A comprehensive cheminformatics package for automated detection, classification, and analysis of per- and polyfluoroalkyl substances (PFAS). Combines SMARTS pattern matching, molecular formula constraints, and graph-based pathfinding to identify 55 PFAS group classifications (28 OECD-defined groups and 27 generic categories) with fluorinated chain length determination.
Project description
PFASgroups
A comprehensive cheminformatics package for automated detection, classification, and analysis of per- and polyfluoroalkyl substances (PFAS) in chemical databases.
Overview
PFASgroups combines SMARTS pattern matching, molecular formula constraints, and graph-based pathfinding (using RDKit and NetworkX) to identify and classify PFAS compounds. The package enables systematic PFAS universe mapping and environmental monitoring applications.
Key Features
Core Capabilities
- PFAS Group Identification: Automated detection of 113 functional groups:
- 72 non-telomer groups (OECD-defined and generic categories)
- 40 fluorotelomer groups with linker validation (Groups 69-112)
- 1 aggregate pattern-matching group (Group 113: Telomers)

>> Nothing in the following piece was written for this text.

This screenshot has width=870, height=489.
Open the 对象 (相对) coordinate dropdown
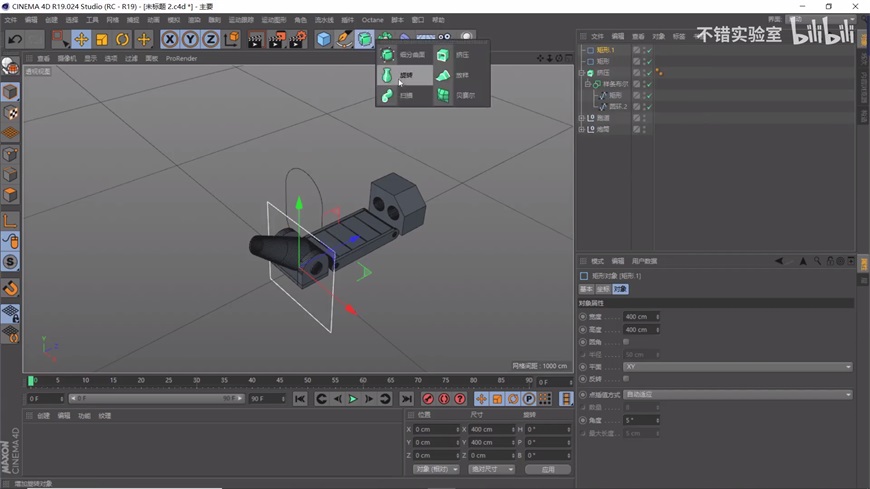[x=435, y=469]
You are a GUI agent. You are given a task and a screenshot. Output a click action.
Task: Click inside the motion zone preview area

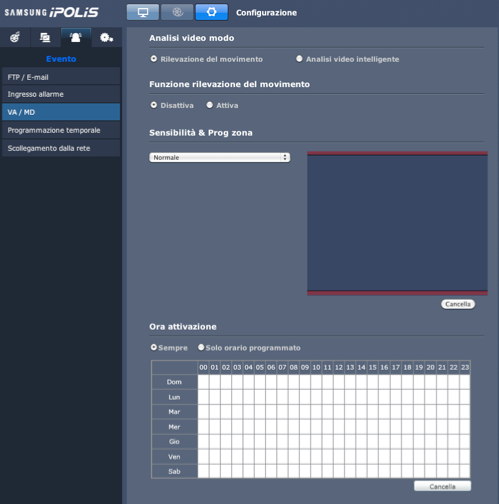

- Atom Reference Requirement: For non-telomer groups, SMARTS patterns must match atoms that are part of or directly connected to the fluorinated component (per/polyfluorinated carbons), respecting the
max_dist_from_CFconstraint - Linker Validation: CH₂-specific validation for 40 fluorotelomer groups to distinguish from direct-attachment analogues. Telomer groups use
linker_smartsto allow functional groups separated from perfluoro chains by non-fluorinated linkers - Aggregate Groups: Pattern-matching groups that collect related PFAS groups via regex (e.g., Group 113 matches all "telomer" groups)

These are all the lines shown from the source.